A nova velha moda de quem não aguenta mais, ou de quem ainda nem sabe o que vem pela frente, é o reality shifting, ou apenas shifting. Se você nunca ouviu falar, essa é mais uma doença mental pra nossa coleção, e mostra como algumas pessoas, em especial jovens e jovens adultos, estão vivendo a vida virtual adoidado.
Apelidada de DR, a Desired Reality, que nada tem a ver com discutir qualquer tipo de relação, é a Realidade Desejada, ou seja, você muda a sua realidade para essa que você deseja, através de um conjunto de técnicas misturadas no blender e requentadas na air fryer, para te fazer viver num mundo onde você, querido mochileiro das galáxias, é o dono do seu enredo e destino virtual paralelo.
Nada muito diferente dos momentos de meditação, do êxtase ao fechar os olhos ouvindo uma música que te toca e te leva pra sabe-se lá onde, fazendo sei lá o que, ou lendo um livro que te faz viajar sem nem precisar imaginar sozinho o destino e seus desdobramentos. Um filme, trilogia ou série. Compulsões, álcool e drogas. Games e jogos de azar. Posso dar mil exemplos de como a gente sempre gostou de fugir da realidade, às vezes apenas por nos desagradar momentaneamente, outras por ser pesada, cruel e até insuportável.
O negócio doido dessa DR é que não são raros nem pontuais os momentos de escape. O bagulho é sério, e você se muda de mala e cuia pra Pasárgada, ou pra ser colega de aula do Harry Potter. E, como imaginação e fuga não têm limites, você pode ser o que quiser, onde quiser, sem nenhum apego à realidade, leis da física ou à sua miserável vida real.
Pra chegar lá nesse seu mundo ideal, é só procurar nos inúmeros vídeos instrutivos no YouTube, sites, blogs, comunidades nas redes sociais e até nos arcaicos escritos impressos em papel chamados livros, as dicas, técnicas e relatos pessoais emocionados de como você pode utilizar a hipnose, física quântica, scripts, apps e multiverso pra embarcar nesse rabo de cometa. Sem esquecer dos experts chamados shiftokers, que são os adeptos da modalidade e que compartilham sua vida virtual na plataforma TikTok.
Nada contra a fantasia e válvulas de escape, e reconheço que esse mundo da imaginação de que eu tanto gosto já me salvou, mas também me engoliu algumas vezes. Teve uma época na minha vida em que tudo parecia sem saída. Uma doença grave na família, falta de dinheiro, desânimo, uma depressão total. Me refugiei na música, vivendo com meu headphone sempre que podia, em qualquer momento livre. Eu adormecia com os mesmos CDs tocando as músicas que me levavam pra uma praia linda, limpa e cheia de árvores, onde ninguém estava doente, e a gente comia peixe frito com camarão todos os dias. Minha filha corria pela praia com as amigas e eu não precisava trabalhar em outra cidade, só ficava com ela o dia todo, até o pôr do sol de aquarela, e depois a gente dormia na rede, numa varanda e cabana onde não existia dinheiro, luxo nem mosquitos. Ou baratas.

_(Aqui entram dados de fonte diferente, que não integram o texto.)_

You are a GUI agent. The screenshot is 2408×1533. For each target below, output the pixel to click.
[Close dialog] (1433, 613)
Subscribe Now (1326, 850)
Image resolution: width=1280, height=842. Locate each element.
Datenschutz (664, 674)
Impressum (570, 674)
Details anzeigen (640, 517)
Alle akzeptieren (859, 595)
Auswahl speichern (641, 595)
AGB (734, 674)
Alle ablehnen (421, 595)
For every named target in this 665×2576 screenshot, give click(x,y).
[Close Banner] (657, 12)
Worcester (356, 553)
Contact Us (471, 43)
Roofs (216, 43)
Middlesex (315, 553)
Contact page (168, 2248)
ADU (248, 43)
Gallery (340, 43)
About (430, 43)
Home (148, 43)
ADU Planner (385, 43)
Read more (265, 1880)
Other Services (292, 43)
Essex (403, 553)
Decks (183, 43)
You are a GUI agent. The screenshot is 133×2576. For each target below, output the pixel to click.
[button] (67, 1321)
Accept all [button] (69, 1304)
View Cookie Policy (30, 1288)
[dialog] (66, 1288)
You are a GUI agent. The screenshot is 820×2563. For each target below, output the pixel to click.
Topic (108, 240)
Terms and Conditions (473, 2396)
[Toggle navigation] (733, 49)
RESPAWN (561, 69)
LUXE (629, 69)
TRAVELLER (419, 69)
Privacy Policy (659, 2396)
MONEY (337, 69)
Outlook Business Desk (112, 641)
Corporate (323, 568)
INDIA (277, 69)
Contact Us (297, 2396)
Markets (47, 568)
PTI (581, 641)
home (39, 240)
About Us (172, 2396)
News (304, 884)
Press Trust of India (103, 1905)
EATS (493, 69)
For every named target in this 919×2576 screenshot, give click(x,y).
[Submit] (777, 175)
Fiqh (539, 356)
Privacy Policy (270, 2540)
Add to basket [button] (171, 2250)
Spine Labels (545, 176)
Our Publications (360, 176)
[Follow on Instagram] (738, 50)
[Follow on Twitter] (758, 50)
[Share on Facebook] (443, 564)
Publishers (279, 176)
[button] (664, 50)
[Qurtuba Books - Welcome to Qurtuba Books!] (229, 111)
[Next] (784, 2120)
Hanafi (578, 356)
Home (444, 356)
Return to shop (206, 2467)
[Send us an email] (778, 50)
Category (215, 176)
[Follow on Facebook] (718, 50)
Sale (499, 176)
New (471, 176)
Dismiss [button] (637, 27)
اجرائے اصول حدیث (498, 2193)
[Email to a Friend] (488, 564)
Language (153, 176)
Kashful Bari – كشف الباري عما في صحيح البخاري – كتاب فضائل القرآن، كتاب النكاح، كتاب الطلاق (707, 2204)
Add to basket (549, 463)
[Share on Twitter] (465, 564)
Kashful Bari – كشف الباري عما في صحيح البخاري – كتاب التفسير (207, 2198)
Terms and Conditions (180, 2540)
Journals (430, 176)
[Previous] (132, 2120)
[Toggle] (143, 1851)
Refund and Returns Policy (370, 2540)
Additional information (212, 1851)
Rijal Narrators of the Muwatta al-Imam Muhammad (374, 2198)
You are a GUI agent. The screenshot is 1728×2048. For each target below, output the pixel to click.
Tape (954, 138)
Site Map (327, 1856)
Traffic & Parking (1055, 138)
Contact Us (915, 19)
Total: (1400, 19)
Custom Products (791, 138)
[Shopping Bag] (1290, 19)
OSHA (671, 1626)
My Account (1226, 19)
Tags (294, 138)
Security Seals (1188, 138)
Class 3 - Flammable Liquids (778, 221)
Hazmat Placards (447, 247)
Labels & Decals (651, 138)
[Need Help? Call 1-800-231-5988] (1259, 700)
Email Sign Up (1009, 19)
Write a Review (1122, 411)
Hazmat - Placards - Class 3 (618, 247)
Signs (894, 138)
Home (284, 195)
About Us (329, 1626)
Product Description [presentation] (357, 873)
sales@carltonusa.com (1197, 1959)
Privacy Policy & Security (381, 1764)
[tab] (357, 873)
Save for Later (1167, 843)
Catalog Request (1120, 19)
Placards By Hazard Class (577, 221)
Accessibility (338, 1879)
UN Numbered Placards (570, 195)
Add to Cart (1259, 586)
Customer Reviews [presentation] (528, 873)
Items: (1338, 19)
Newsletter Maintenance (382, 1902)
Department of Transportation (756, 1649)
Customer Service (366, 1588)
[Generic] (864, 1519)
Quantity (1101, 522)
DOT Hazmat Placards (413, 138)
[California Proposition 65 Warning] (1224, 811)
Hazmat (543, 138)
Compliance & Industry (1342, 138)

Mas um novo dia sempre chegava e me dava uma chapuletada. Eu acordava correndo, atrasada, nada pronta pra minha realidade. O tempo passou e o que parecia uma estrada sem saída de tristezas foi mudando depois de piorar, e bem mais calejada pela realidade, voltei a achar o pôr do sol real lindo, fui pra praia com minha filha, e mesmo que não fosse tudo aquela pintura perfeita da minha realidade imaginária, eu tinha voltado a ter uma vida real, onde eu podia dividir, sentir, tocar e viver a imprevisibilidade de um roteiro que não está escrito, mas que vai se formando conforme interagia com outras pessoas.
A novidade dessa DR não está na fuga que todos nós queremos praticar em algum momento, mas sim na falta de retorno ao mundo real. É como se Alice ficasse pra sempre no País das Maravilhas e deixasse que os filmes de apocalipse tomassem conta da realidade real, acabando com o planeta enquanto sonhamos que tudo é lindo, que a paz mundial prevaleceu e o aquecimento global desapareceu.
Como disse o José Ribamar Ferreira, primeiro nome real do depois Ferreira Gullar, “a arte existe porque a realidade não basta”, e fugir da realidade não é o problema. O problema é viver lá, num mundo solitário e egoísta, e não fazer nada na prática pra mudar o que todos vamos sentir na carne e osso.